Is your sibling male or female and are you close?

How old are the kids - youngest is under 2 if they are 3 or older 2hrs is nothing

My sibling is male and overall we have been close. The usual teenage hardly talk to each other but as adults we’ve got on well. We are very different.

Kids are all 6 and 3…. Just 3 though. We have two each.

OP posts:
els1789 · 04/12/2025 16:16

I already know the answer lol. They will just say 2 of them are coming and bagsy a lift off my parents. That’s what they did with my daughter’s party 😆. I think I’m not sure whether to try again for Christmas or just leave it and risk not seeing them. Not that they are bothered 😆

OP posts:
JemimaTiggywinkles · 04/12/2025 16:29

Honestly I think you need to cut right back in your expectations. It’s shit that your sibling doesn’t want family time but you’ll be happier if you accept that. I wouldn’t invite them to stay except as a courtesy very occasionally. They’ve shown they’re not fussed so the only thing you can do is also be not fussed either.

With Christmas I’d say no to visiting your parents tbh. Invite them to you and if they choose to spend the time with your sibling then that’s their (probably painful for you) choice. I wouldn’t be willing to keep putting myself out by going there every Christmas.

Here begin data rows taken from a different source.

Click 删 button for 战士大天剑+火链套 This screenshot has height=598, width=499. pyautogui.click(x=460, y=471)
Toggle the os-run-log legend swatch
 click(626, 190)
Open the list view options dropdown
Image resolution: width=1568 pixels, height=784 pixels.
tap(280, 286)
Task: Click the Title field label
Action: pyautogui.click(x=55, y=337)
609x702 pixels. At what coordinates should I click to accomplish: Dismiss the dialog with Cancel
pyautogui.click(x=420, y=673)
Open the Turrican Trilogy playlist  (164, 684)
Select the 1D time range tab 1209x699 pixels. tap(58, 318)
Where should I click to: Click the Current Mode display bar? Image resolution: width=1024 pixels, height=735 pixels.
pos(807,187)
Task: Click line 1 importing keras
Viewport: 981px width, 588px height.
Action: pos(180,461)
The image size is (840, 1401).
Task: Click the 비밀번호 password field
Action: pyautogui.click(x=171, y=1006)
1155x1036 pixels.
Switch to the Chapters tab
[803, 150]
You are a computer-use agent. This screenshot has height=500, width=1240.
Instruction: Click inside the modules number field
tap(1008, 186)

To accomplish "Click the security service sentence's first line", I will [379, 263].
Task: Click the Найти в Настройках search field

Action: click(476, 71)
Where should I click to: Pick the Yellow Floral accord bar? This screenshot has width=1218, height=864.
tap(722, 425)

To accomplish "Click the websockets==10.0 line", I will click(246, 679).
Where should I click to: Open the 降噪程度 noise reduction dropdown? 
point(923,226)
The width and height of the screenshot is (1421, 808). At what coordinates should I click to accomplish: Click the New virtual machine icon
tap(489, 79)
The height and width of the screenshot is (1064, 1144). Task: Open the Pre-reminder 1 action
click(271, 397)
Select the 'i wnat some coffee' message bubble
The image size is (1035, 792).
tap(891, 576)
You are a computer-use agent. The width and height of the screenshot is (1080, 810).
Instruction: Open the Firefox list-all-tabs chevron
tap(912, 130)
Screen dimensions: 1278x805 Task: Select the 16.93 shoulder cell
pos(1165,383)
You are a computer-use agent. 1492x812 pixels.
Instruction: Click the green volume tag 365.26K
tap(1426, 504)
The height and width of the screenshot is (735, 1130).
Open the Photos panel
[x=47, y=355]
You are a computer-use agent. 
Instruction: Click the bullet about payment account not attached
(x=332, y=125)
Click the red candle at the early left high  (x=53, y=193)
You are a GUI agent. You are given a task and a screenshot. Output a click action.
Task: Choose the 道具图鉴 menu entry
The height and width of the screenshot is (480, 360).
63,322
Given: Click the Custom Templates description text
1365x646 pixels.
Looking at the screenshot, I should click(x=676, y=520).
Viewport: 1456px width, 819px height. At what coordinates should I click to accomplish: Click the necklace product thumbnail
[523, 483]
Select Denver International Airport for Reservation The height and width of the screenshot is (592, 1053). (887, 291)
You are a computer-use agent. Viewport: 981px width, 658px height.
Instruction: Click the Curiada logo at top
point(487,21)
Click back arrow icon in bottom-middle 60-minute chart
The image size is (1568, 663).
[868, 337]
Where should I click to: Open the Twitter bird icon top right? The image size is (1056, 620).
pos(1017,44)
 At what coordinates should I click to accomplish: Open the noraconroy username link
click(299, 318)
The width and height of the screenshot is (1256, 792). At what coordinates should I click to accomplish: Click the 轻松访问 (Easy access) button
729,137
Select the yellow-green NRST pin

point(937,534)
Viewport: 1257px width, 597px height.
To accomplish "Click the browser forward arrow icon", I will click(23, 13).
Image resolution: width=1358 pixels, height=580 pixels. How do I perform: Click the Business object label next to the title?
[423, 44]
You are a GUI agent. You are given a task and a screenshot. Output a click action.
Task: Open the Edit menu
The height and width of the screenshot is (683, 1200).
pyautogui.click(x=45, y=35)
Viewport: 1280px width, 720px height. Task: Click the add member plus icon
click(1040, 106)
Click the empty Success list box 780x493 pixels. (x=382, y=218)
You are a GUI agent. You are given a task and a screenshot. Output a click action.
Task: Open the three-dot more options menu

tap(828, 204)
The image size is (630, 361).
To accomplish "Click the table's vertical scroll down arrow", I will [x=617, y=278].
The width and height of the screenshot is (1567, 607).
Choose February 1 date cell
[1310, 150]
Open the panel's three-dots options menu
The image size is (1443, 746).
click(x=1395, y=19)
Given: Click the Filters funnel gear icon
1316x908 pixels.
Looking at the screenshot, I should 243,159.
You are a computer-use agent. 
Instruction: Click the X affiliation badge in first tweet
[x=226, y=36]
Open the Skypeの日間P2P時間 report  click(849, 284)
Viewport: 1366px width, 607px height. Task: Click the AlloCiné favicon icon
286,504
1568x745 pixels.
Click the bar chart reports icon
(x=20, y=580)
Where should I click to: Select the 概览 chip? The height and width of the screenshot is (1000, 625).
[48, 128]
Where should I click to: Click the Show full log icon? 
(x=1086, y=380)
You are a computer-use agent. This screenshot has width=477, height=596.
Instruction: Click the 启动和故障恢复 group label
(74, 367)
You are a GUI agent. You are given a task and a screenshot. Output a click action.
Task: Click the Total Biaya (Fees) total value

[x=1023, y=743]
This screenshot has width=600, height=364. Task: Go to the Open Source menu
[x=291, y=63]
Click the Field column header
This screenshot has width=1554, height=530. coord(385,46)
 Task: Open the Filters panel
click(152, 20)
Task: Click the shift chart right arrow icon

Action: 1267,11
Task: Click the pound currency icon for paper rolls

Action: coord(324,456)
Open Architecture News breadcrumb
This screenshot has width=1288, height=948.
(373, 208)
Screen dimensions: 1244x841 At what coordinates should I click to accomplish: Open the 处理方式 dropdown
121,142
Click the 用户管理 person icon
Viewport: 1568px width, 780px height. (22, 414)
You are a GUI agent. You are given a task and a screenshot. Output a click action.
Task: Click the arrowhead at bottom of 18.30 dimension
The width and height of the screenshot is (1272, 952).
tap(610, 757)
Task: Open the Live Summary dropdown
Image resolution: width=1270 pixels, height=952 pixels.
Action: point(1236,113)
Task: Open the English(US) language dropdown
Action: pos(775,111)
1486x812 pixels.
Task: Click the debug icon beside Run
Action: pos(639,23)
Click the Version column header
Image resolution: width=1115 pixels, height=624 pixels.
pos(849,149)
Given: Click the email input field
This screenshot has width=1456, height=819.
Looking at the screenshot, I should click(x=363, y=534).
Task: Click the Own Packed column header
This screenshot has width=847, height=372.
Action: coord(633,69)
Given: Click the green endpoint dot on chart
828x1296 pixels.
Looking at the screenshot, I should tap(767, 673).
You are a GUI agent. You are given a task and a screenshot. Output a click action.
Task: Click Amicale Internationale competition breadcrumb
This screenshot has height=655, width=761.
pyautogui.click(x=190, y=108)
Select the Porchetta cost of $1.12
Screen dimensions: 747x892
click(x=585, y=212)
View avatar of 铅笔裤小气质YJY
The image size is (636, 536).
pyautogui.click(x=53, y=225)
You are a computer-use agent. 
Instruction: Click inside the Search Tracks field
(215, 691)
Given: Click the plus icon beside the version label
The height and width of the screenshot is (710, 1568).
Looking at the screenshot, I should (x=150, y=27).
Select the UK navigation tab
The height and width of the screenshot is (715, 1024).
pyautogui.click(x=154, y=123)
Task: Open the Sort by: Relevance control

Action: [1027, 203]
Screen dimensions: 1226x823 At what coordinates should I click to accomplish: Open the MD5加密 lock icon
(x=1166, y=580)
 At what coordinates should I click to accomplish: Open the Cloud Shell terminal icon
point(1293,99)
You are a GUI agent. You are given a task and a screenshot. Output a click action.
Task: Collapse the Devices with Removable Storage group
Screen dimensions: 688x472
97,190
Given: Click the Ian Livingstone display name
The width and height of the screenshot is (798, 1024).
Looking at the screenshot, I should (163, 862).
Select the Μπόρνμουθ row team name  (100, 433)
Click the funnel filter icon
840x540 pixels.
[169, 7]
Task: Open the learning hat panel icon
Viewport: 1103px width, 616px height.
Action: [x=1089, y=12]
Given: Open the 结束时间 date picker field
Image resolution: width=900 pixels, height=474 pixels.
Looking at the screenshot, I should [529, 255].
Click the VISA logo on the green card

itsthetea · 04/12/2025 16:34

We have family members who never visit - they travel the world and then are too busy to visit because they have to catch up with all her family. Every free weekend. Sad but shows you where you stand in their eyes

Shinyandnew1 · 04/12/2025 17:05

Why don't you do a group message with everyone asking for a date over Xmas when they are free to come to yours for dinner?